Among the most important findings of Tazumal is the Virgin of Tazumal, which was found in 1892 by the historian Santiago Barberena, who moved it to the National Museum; and, the so-called Chac-Mool, which was found in the now called Laguna Seca de Chalchuapa.
Tazumal was formally researched in 1940 by archaeologist Stanley Boggs, who identified 13 structures, from small platforms to the large mound, with 24 meters in height. At that time, Tazumal experienced damage related to its proximity to the urban center of Chalchuapa, where soil was extracted from the structures to make adobe bricks, and a water tank was built on the main mound. In 1942, the first of 12 research seasons began. During that same period, Boggs carried out conservation and reconstruction works in Structures 1 and 2, in which he used cement. The magnitude of this reconstruction and the use of cement were seriously criticized, but it is evident that the alternative at that time was not to allow Tazumal to continue being destroyed.

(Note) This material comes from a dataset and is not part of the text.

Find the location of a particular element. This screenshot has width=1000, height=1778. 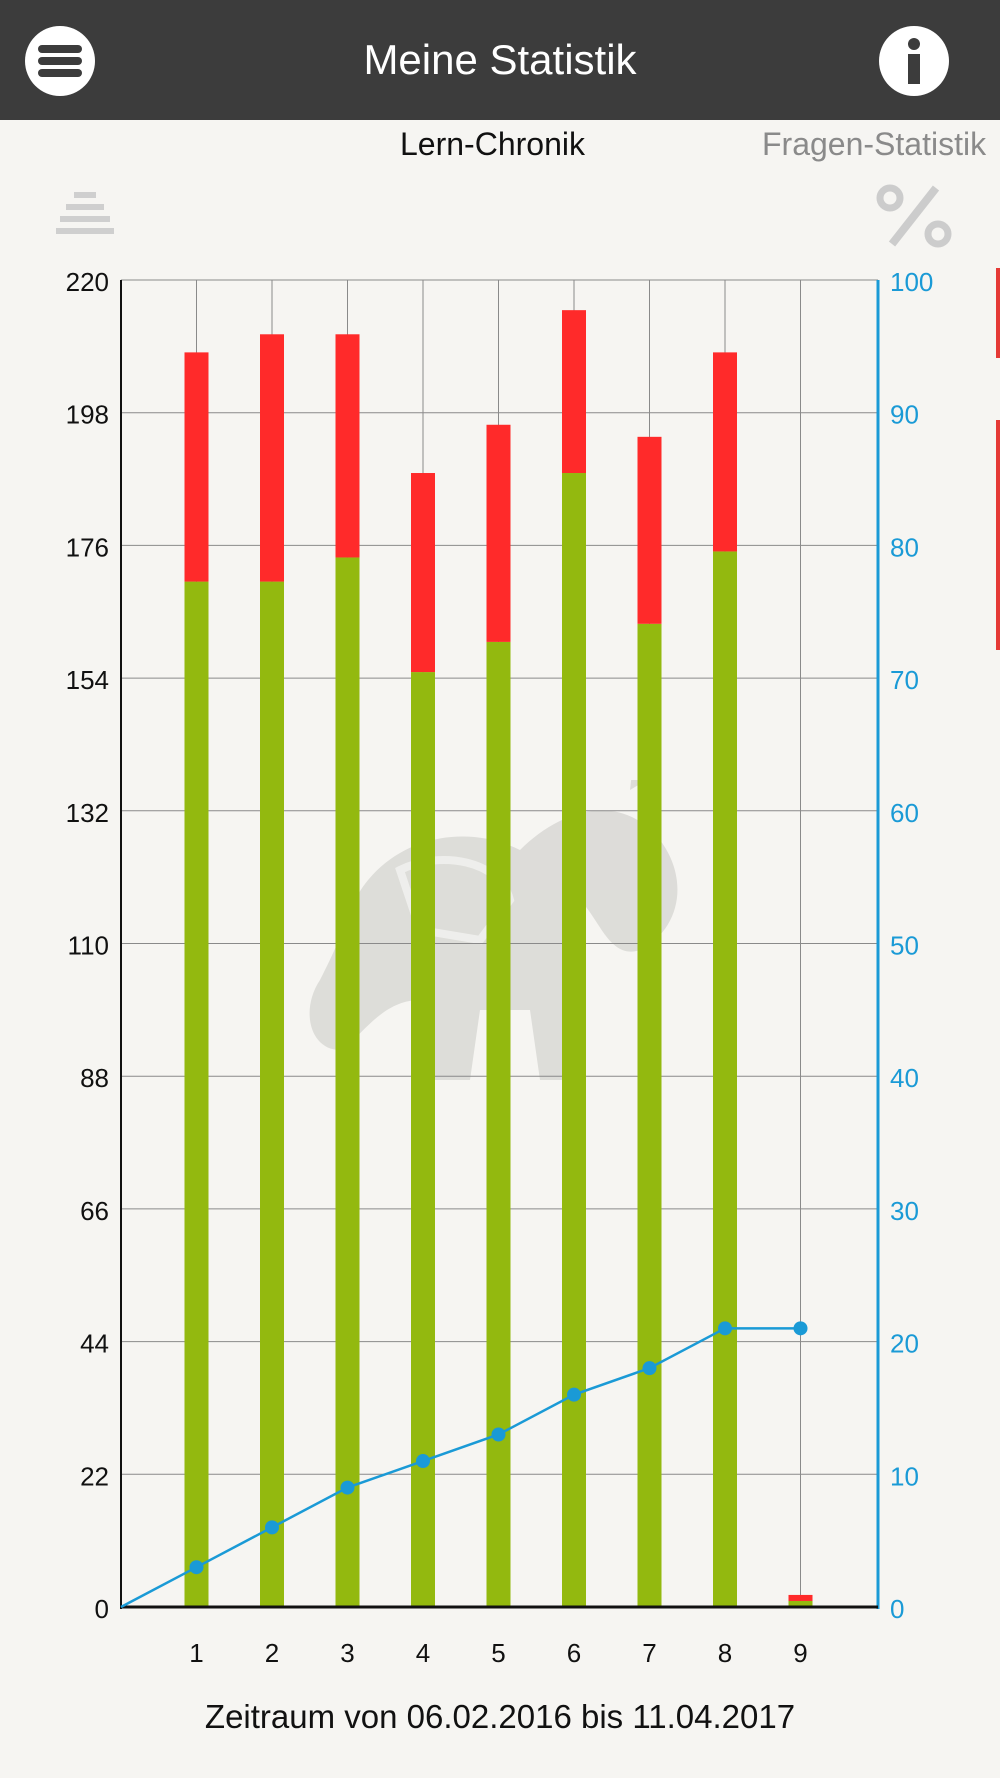

y-right-tick-label: 40 is located at coordinates (904, 1078).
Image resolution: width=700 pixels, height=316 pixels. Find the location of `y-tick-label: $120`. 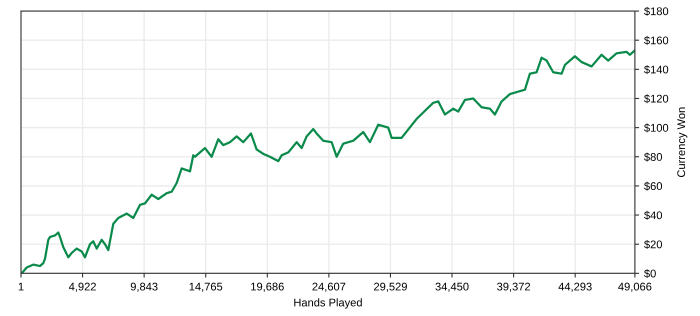

y-tick-label: $120 is located at coordinates (656, 99).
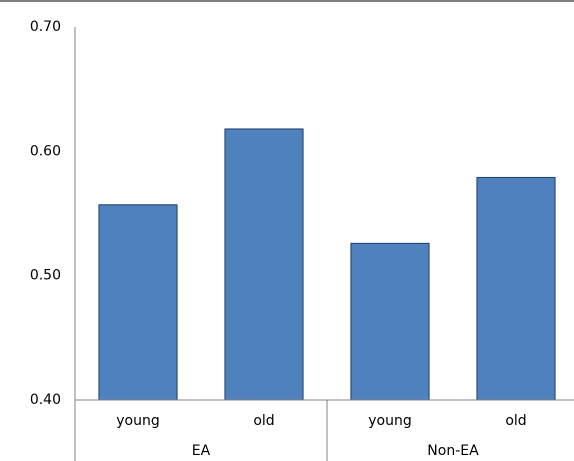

The Tazumal site is an unmissable destination for archeology lovers. It offers a museum and local guides. The Stanley Boggs Museum describes the housing sequence of pre-Hispanic cultures of the Pre-classic, Classic, and Post-classic periods, and presents the different sites that make up the archaeological area of Chalchuapa, such as: El Trapiche, Laguna Cuscachapa, Las Victorias, Casa Blanca, Laguna Seca, and Grupo Peñate.